Giving an example in which a certain system is bad for individuals is not automatically a logical fallacy. In the article it is clearly not used as a thought-terminating cliché, but merely a way to (truthfully) show the downsides of patent legislation – and if nothing else convince the patent holders that pressing charges against an app that is so essential for many is not a good idea. They also explain in detail what they think is the problem with the current system.


Very relevant, IMHO. I don't want to hear "think of the children!1!!11" as an argument against patents any more than I do for or against anything else.


When people use the "think of the children" argument, they are usually talking about the hypotheticals. "Think of the children" when you let guns or drugs in the neighborhood. "Think of the children" when you legalize prostitution.

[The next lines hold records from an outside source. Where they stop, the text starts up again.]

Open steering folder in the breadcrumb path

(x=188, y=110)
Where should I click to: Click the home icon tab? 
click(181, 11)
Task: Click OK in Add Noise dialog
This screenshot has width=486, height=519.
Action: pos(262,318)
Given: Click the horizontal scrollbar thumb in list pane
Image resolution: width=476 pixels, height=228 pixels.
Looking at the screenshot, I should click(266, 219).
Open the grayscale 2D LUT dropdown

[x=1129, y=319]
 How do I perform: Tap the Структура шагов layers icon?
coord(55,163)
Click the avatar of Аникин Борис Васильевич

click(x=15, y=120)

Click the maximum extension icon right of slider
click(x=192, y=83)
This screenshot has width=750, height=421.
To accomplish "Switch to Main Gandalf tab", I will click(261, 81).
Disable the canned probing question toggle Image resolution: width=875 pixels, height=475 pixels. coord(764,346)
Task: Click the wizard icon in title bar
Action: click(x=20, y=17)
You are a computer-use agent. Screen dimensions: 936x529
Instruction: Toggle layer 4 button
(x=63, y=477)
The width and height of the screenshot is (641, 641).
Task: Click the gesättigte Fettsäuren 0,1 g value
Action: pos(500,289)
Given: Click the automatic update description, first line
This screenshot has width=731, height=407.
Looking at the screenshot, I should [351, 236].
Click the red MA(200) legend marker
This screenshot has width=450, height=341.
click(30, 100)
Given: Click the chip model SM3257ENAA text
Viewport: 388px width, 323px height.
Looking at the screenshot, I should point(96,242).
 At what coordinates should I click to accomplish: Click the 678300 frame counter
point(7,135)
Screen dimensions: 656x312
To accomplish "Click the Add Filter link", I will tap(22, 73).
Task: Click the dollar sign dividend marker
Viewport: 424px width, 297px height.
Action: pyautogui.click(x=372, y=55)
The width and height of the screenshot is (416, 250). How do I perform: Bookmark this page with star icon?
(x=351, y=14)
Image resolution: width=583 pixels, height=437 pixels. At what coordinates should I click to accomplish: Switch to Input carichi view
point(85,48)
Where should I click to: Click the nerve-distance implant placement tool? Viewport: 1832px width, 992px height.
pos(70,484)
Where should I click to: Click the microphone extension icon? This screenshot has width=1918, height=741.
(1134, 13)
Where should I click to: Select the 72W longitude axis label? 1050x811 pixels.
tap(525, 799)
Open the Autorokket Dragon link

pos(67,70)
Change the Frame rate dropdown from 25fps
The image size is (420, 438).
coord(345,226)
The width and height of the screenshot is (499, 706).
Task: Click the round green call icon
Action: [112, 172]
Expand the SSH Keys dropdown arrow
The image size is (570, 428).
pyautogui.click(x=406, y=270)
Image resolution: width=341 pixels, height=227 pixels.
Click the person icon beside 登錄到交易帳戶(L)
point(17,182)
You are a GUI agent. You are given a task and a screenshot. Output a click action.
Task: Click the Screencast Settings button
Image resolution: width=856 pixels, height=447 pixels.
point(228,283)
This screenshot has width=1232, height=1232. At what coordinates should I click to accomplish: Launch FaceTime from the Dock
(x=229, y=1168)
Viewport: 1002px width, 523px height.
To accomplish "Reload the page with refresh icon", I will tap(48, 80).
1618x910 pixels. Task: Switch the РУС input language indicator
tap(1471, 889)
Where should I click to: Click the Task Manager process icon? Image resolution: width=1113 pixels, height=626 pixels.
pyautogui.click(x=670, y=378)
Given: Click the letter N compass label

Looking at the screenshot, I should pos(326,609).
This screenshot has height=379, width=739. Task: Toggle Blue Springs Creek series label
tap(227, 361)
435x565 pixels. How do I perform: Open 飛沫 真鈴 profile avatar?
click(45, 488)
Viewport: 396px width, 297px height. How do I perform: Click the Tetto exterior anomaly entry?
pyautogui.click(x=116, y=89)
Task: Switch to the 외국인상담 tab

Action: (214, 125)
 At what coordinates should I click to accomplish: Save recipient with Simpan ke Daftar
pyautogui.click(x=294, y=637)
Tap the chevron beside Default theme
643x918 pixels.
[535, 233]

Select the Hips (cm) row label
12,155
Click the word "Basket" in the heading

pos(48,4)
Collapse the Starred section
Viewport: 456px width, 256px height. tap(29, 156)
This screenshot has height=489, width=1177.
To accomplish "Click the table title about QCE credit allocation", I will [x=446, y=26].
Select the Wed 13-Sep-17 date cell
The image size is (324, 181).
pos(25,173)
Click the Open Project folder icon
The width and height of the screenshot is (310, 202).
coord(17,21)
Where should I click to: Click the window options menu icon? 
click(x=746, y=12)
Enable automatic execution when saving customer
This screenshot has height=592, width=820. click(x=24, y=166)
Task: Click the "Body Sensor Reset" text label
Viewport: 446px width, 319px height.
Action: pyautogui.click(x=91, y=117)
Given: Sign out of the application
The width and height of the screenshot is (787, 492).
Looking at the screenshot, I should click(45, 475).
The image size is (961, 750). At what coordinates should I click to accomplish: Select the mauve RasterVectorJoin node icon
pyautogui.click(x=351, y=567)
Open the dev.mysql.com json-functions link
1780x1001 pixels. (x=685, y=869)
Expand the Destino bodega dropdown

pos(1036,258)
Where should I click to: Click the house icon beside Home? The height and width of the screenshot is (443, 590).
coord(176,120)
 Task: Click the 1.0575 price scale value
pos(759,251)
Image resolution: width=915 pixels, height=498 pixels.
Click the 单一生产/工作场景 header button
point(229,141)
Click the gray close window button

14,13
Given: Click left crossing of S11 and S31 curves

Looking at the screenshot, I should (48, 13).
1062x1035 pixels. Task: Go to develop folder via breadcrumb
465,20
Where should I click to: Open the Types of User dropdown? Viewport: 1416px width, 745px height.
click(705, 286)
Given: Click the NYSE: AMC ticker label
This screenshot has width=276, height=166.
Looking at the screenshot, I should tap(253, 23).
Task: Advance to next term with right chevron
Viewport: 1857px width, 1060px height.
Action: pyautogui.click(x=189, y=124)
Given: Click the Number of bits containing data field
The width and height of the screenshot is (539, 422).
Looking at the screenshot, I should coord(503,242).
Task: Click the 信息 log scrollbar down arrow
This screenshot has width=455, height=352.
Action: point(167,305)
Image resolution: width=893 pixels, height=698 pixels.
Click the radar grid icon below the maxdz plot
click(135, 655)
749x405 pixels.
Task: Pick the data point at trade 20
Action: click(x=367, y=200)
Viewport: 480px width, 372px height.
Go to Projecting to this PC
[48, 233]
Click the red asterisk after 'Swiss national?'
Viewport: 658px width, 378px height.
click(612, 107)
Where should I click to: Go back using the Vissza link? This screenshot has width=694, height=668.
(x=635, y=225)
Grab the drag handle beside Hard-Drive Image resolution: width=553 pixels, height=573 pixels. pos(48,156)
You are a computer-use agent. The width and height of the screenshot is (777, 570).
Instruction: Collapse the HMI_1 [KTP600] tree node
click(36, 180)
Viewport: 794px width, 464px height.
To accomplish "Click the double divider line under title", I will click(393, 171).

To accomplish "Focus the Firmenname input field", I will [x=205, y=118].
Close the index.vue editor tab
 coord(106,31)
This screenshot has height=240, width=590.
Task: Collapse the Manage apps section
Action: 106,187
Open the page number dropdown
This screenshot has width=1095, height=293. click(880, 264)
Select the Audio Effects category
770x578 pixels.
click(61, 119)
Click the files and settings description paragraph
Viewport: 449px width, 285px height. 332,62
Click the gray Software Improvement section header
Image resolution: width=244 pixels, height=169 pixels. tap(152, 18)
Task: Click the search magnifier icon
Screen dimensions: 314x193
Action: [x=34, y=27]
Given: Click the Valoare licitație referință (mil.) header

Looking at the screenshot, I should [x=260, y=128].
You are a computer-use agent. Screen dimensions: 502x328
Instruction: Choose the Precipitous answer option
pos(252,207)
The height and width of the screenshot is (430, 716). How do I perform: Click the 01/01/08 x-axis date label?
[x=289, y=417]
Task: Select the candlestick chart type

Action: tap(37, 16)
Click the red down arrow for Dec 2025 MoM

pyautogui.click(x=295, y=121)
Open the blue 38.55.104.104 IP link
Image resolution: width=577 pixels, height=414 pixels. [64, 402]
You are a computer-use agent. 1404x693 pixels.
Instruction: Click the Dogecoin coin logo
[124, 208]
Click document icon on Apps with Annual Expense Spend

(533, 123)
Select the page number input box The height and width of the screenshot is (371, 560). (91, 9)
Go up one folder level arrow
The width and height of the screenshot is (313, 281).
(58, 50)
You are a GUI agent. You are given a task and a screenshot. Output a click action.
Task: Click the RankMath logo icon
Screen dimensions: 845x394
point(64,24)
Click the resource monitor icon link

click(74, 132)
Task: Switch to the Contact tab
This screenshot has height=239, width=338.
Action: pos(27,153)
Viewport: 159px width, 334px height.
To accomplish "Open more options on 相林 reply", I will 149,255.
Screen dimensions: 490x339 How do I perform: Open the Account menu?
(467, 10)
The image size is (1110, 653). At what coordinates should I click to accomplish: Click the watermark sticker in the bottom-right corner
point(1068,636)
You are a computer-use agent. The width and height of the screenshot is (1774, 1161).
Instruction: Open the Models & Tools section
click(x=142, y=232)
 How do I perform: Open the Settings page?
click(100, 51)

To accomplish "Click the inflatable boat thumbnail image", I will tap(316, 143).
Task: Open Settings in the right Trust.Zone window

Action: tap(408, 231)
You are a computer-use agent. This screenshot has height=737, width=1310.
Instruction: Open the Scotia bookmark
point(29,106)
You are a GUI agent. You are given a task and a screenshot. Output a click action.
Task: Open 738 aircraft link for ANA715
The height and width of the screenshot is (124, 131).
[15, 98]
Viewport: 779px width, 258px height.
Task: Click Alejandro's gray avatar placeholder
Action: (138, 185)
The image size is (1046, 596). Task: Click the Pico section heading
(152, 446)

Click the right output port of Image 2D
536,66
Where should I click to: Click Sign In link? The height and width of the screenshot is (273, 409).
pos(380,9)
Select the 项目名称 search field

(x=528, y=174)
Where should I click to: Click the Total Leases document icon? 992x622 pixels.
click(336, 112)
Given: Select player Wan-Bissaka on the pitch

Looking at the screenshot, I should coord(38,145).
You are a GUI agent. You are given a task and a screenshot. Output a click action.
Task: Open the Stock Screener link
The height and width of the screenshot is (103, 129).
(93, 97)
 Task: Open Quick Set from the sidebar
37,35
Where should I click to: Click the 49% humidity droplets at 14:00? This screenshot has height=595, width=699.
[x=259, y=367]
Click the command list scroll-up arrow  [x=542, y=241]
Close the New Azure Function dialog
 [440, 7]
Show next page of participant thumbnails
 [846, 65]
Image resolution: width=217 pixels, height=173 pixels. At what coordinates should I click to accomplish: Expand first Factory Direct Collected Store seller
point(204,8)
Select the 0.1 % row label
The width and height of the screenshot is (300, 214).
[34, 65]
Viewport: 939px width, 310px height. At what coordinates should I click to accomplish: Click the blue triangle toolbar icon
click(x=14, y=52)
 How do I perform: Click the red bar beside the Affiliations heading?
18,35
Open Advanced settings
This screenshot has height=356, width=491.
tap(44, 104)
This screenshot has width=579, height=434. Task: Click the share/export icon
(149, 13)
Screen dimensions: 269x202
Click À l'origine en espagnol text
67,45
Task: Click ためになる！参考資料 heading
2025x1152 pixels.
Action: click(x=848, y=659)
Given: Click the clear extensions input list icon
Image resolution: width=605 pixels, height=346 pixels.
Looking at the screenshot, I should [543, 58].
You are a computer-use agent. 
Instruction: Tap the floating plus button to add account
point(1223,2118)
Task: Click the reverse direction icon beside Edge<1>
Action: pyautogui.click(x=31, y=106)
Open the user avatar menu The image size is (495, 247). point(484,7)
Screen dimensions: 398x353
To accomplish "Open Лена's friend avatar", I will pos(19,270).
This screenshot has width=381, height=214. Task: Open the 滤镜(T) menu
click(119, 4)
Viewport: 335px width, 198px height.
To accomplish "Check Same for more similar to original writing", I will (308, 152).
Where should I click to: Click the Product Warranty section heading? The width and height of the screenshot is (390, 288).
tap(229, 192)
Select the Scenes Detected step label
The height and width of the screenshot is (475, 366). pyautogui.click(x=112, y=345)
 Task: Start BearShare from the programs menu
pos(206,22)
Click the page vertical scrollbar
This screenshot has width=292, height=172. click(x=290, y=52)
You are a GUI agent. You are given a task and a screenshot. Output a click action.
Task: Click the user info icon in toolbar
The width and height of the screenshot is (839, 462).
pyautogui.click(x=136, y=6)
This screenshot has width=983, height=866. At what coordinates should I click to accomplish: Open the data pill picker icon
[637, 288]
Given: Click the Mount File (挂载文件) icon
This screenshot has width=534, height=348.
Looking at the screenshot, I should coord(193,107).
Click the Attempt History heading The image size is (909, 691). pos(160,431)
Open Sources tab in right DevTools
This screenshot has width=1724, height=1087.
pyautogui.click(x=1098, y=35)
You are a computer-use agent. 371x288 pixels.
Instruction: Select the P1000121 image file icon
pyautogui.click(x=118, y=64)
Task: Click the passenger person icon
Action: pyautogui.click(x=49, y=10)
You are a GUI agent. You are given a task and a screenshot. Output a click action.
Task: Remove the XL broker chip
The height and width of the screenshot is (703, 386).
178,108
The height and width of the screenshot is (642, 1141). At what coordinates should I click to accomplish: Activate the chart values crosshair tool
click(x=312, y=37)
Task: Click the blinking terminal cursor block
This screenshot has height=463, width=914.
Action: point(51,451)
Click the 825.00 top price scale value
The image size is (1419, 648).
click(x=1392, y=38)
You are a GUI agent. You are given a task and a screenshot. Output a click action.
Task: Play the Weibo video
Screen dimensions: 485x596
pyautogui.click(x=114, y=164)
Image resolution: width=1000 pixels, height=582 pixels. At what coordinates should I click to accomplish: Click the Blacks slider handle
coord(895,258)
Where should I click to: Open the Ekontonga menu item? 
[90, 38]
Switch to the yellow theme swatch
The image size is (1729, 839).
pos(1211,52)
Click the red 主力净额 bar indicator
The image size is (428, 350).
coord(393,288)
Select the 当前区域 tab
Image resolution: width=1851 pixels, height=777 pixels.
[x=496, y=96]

In this instance however, it is think of this very specific child. There is no hypothetical child here who might be harmed. There is a real, actual child who will lose her ability to communicate if this app is pulled off and remotely deleted from her iPad.


I'm sure one could find many concrete cases where a specific child has been harmed by guns/drugs. After a quick Google search: http://www.dailymail.co.uk/news/article-2078377/Three-year-o...


>pulled off and remotely deleted from her iPad

When Apple yanks apps from the store, they are not remotely deleted from customer's iDevices or PC's. There are a small handful of cases where remote deletion was used, and IIRC, it was all various forms of malware.


If Apple has the ability to do this, what prevents a court from ordering them to do so?


As far as I'm aware, patent cases usually end in injunctions and fines. I'm not aware of any case where the infringing party had to go out into the world and round up all the products they sold. While the internet may make that easier for Apple, I still think it would be an extraordinary thing for a court to order. The court does not have the authority to give such commands.


In a word, "property rights".


But we're in a 'brave new world' now where you don't buy things anymore (i.e. own them), you just purchase a license to use it! ;-)


As far as I know Apple has yet to use its ability to pull apps from devices. Apple said it only will do it when malware appears and that has not yet happened.


Huh, okay. I might be thinking Google/Android instead.


There was a reasonably high profile case of Amazon remote-deleting Kindle books a while back, ironically George Orwell's 1984 (amongst others).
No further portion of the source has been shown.